→ STATED EXERCISE
Copy the records from the line with "The width and height of the screenshot is (1284, 869)." to the line with "pyautogui.click(x=313, y=402)", and shift every coordinate in the answers up by 102.

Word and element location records

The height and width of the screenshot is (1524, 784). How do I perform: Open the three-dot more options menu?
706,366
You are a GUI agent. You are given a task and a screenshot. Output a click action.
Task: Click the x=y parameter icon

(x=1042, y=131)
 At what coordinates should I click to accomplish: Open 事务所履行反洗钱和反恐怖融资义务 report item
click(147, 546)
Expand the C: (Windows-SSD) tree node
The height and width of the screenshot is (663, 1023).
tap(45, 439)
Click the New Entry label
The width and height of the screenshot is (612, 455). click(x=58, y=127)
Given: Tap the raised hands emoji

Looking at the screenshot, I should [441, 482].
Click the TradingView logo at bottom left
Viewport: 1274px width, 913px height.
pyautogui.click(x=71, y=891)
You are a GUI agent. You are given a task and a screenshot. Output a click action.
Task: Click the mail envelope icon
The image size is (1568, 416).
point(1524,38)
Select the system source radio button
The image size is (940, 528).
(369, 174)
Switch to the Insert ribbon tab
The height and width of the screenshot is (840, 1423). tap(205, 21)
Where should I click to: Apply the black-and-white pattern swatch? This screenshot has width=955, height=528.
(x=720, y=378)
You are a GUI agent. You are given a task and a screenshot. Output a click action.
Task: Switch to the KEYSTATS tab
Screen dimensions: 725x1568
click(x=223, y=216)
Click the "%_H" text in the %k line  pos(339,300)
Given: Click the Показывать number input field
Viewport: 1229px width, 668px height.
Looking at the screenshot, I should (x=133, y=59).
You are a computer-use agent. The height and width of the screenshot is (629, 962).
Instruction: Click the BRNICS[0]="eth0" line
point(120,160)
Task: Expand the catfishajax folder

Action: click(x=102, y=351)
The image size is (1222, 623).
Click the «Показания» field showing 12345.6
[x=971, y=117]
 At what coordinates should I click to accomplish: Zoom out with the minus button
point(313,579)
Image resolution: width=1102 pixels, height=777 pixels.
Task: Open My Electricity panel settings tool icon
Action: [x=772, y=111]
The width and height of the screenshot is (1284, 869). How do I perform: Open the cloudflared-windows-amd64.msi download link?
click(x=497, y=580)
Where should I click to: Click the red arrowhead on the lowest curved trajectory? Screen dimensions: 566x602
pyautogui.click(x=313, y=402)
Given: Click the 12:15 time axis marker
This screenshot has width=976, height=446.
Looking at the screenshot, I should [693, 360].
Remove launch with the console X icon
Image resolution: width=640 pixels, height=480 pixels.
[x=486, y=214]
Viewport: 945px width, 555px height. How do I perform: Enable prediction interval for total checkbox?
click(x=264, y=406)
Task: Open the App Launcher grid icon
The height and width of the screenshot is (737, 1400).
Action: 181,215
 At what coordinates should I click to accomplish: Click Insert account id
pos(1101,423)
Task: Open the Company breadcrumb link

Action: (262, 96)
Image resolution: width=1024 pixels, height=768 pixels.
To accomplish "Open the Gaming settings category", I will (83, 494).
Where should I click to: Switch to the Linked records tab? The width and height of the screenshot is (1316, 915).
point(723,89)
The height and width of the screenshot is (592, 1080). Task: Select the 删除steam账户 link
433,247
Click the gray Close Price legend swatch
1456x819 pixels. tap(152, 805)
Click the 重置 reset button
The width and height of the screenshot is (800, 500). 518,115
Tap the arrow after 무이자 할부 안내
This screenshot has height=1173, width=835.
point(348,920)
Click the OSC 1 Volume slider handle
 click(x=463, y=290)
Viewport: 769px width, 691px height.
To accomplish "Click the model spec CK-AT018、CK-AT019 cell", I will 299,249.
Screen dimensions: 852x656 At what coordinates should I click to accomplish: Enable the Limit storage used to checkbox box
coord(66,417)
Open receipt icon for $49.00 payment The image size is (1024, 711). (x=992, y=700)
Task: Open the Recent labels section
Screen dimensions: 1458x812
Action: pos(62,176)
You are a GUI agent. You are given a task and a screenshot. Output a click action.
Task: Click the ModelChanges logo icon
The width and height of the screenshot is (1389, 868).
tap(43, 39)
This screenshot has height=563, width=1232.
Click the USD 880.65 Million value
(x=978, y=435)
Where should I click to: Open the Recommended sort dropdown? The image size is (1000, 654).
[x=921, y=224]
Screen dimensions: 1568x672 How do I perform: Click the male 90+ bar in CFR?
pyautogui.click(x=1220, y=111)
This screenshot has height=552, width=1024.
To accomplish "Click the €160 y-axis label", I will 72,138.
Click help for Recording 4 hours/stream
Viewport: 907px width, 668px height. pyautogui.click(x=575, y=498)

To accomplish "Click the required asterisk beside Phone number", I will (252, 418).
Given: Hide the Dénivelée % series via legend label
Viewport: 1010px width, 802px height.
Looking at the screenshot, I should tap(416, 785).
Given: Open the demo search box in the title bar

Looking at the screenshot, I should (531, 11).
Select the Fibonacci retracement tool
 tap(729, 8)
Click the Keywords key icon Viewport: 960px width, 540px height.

→ TASK OUTPUT
The width and height of the screenshot is (1284, 869). How do I perform: Open the cloudflared-windows-amd64.msi download link?
click(x=599, y=682)
Where should I click to: Click the red arrowhead on the lowest curved trajectory? Screen dimensions: 566x602
pyautogui.click(x=415, y=504)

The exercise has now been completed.